A New York megachurch pastor announced Friday he was resigning from Donald Trump's evangelical advisory board, the first religious adviser to join a wave of defections after the president's response to violence at a white supremacist rally.

A.R. Bernard, who leads the 37,000 registered members of the Christian Cultural Center, told CNN that ‘I had to fully disengage myself’.

Bernard, who is black, is so far alone among the 25-member evangelical advisory board in deciding to step down.

‘I think that as time progressed, you look for change. You look for consistency. You look for responsibility in leadership.

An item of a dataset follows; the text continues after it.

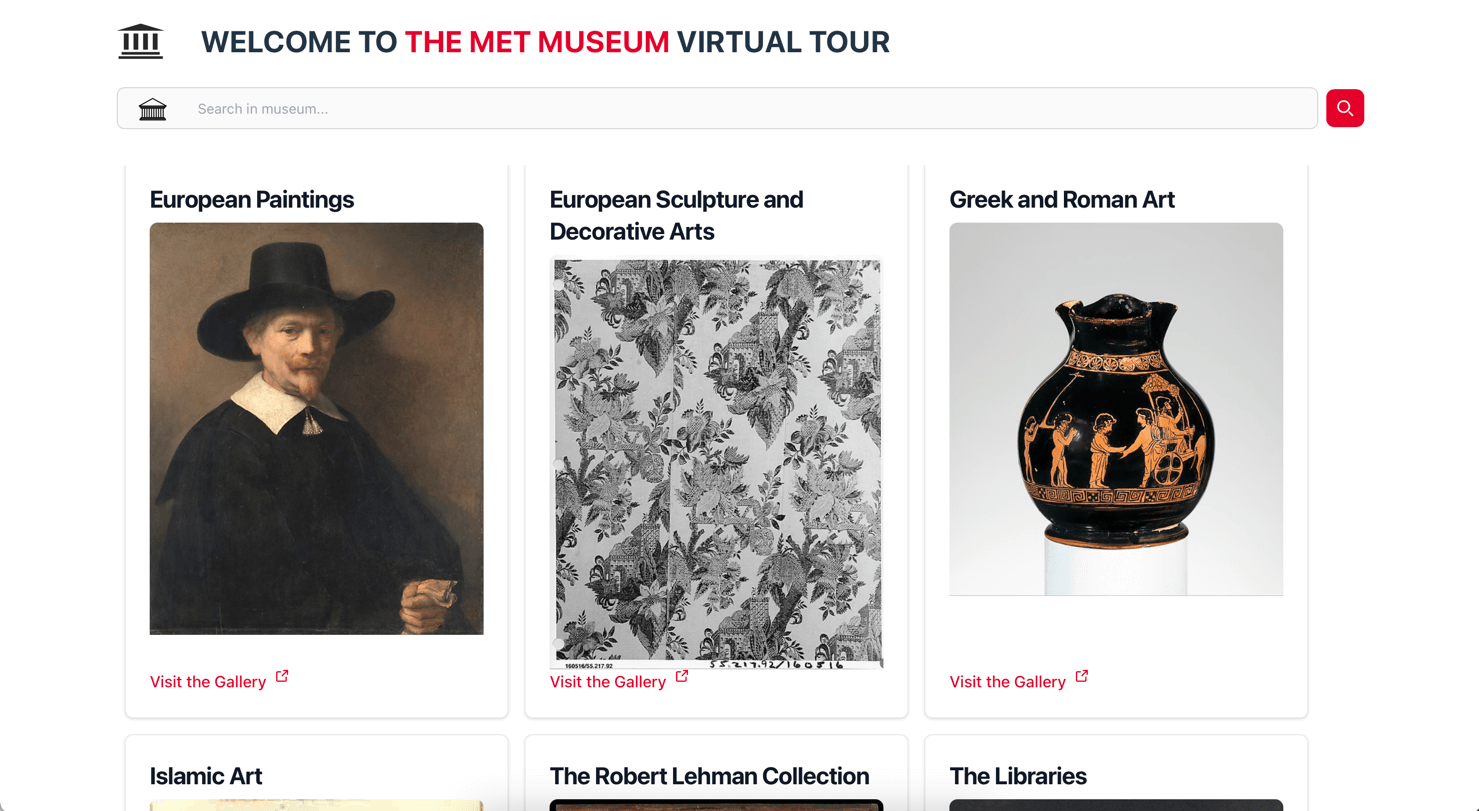Open the floral wallpaper pattern image
1479x811 pixels.
(716, 463)
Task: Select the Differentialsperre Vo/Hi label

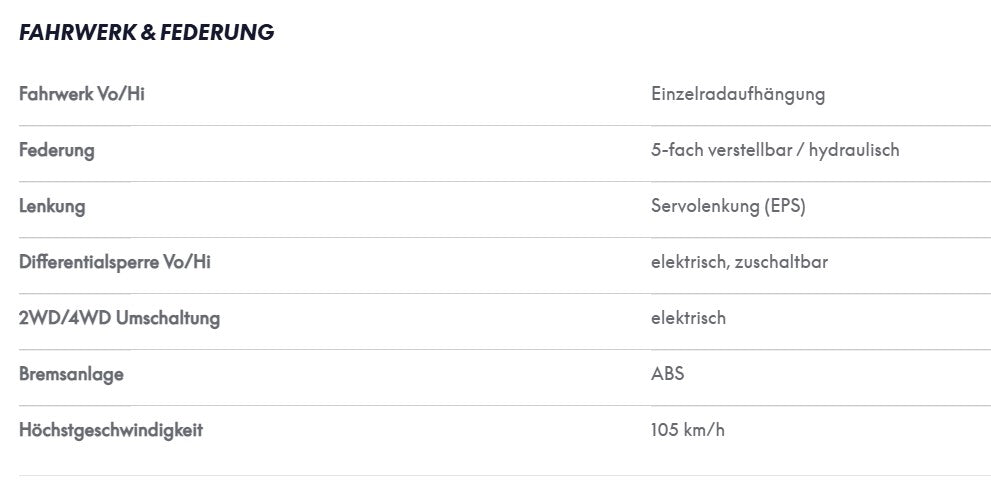Action: tap(114, 262)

And I didn't see consistency in a set of core values that influence and shaped his thinking,’ Bernard said.

‘And when he vacillated over the last week, especially over Charlottesville, I had come to the point where I had to make a decision to more than just step away. I had to fully disengage myself.

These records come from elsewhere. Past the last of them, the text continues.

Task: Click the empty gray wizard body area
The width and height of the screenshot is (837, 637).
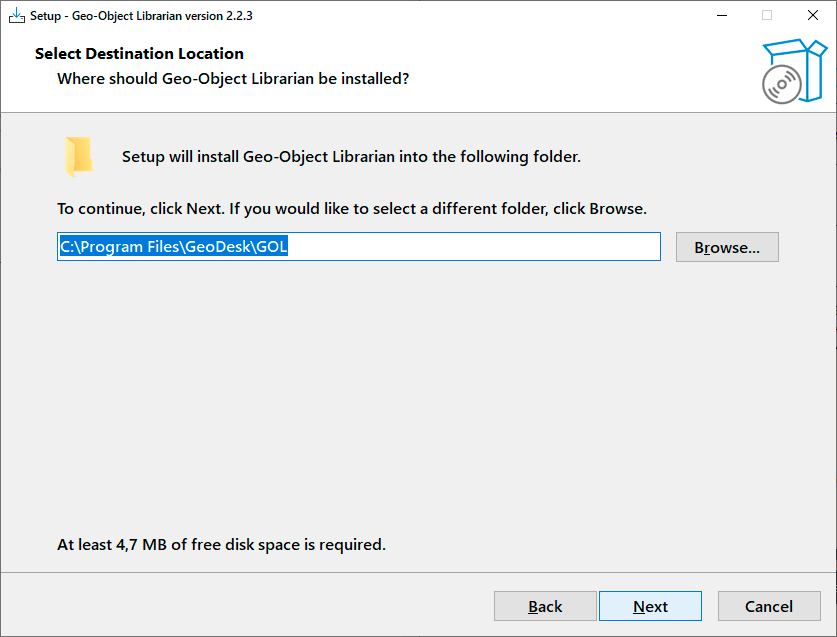Action: pos(420,400)
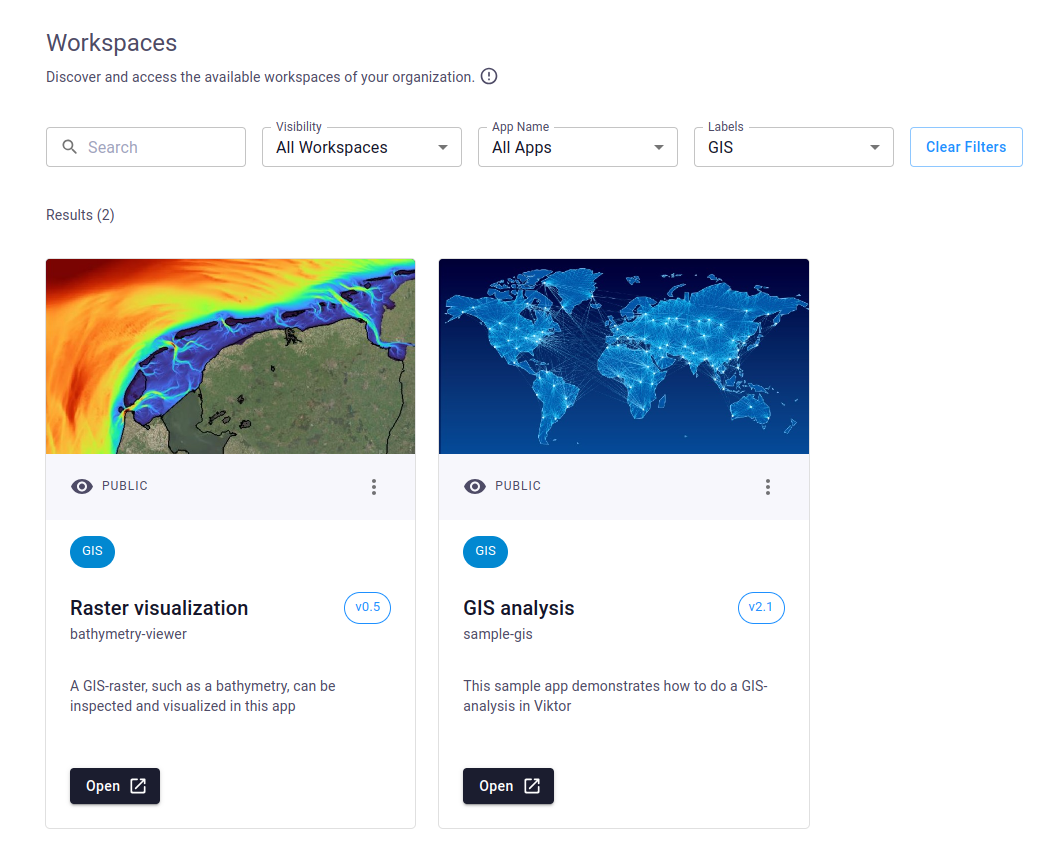The height and width of the screenshot is (854, 1062).
Task: Open the Raster visualization workspace
Action: pyautogui.click(x=114, y=786)
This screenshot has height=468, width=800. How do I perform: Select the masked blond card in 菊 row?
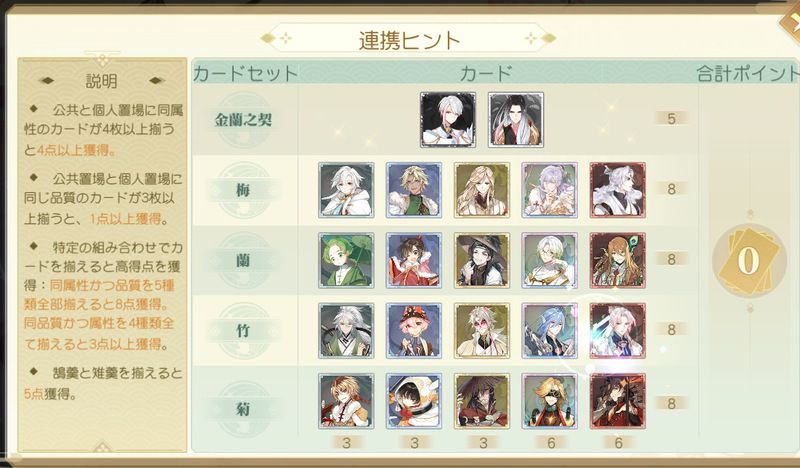click(549, 401)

‘When you vacillate like that... it demonstrates that you are being tossed between opinions of those around you. And I've got a problem with that kind of lack of leadership.’

Trump has come under fire from Republicans and Democrats alike after insisting that anti-racism protesters were equally to blame for the deadly outbreak of violence at a white supremacist rally in the university town of Charlottesville last weekend.

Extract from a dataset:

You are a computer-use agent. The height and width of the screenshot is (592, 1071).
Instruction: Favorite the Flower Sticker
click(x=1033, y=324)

Trump's remarks led many CEOs to resign from White House business advisory panels. In the end Trump simply dissolved two of them altogether.

And on Friday all 16 members of the President's Committee on the Arts and the Humanities announced their mass resignation, saying that ‘ignoring your hateful rhetoric would have made us complicit in your words and actions.’

Bernard said in his interview with CNN he felt Trump had crossed a line.

‘I would love to be Christian first. But America has created an environment where I'm forced to be a black man living in America first, and I'm a Christian. That's my reality. You understand? And that is not the same reality that many of the white evangelical leaders experience.’